Clerk of Court of Appeals

 



[1]  This appeal is decided by one judge pursuant to Wis. Stat. § 752.31(2) (2011-12).  All references to the Wisconsin Statutes are to the 2011-12 version unless otherwise noted.

   Consideration of this case was delayed in part because the appeals for the child’s mother and father share an appellate record.  We will extend the deadline for deciding this case to the date of this order.  See Rhonda R.D. v. Franklin R.D., 191 Wis. 2d 680, 694, 530 N.W.2d 34 (Ct. App. 1995) (we may extend the time to issue a decision in a TPR case).

[2]  The parental rights of Tamijah W.’s mother, Tamara B.—who is Ernest W.’s wife—were also terminated.  Tamara B.’s rights are not at issue in this appeal and will not be addressed.

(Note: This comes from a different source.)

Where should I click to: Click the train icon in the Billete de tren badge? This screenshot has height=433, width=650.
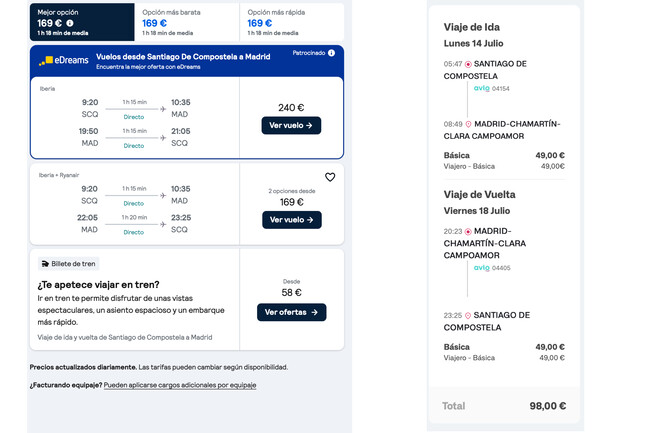pyautogui.click(x=45, y=264)
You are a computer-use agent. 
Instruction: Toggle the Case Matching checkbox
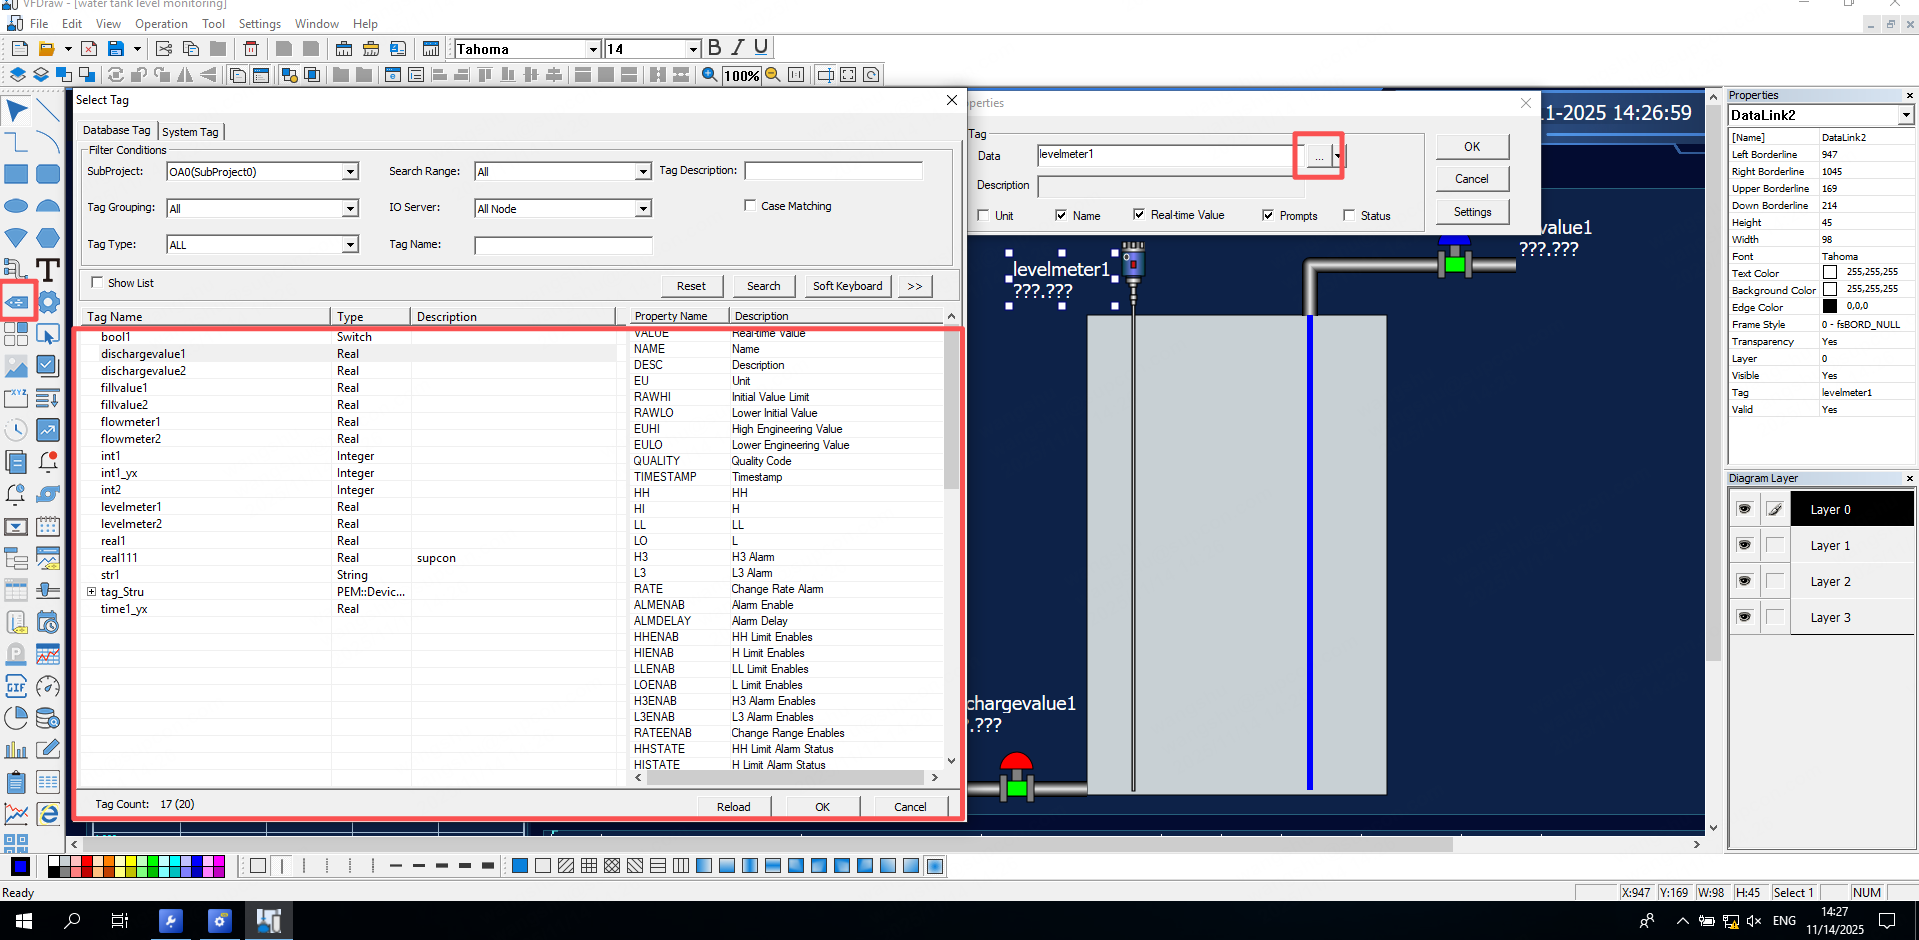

[3]  This appeal was delayed in part so that appellate counsel could listen to oral arguments for a post-disposition motion filed in the trial court by Tamara B., which was ultimately denied by the trial court.  The motion sought a new dispositional hearing based on Tamara B.’s post-disposition decision to divorce Ernest W. and the post-disposition denial of her requests for in-person visits with Tamijah W.  Ernest W.’s appellate counsel did not discuss the motion in her no-merit report.  We have reviewed the transcripts of the post-disposition proceedings and we have not identified any issue of merit related to Ernest W.’s appeal.  Therefore, we will not further discuss Tamara B.’s post-disposition proceedings.

[4]  See State v. Bangert, 131 Wis. 2d 246, 389 N.W.2d 12 (1986).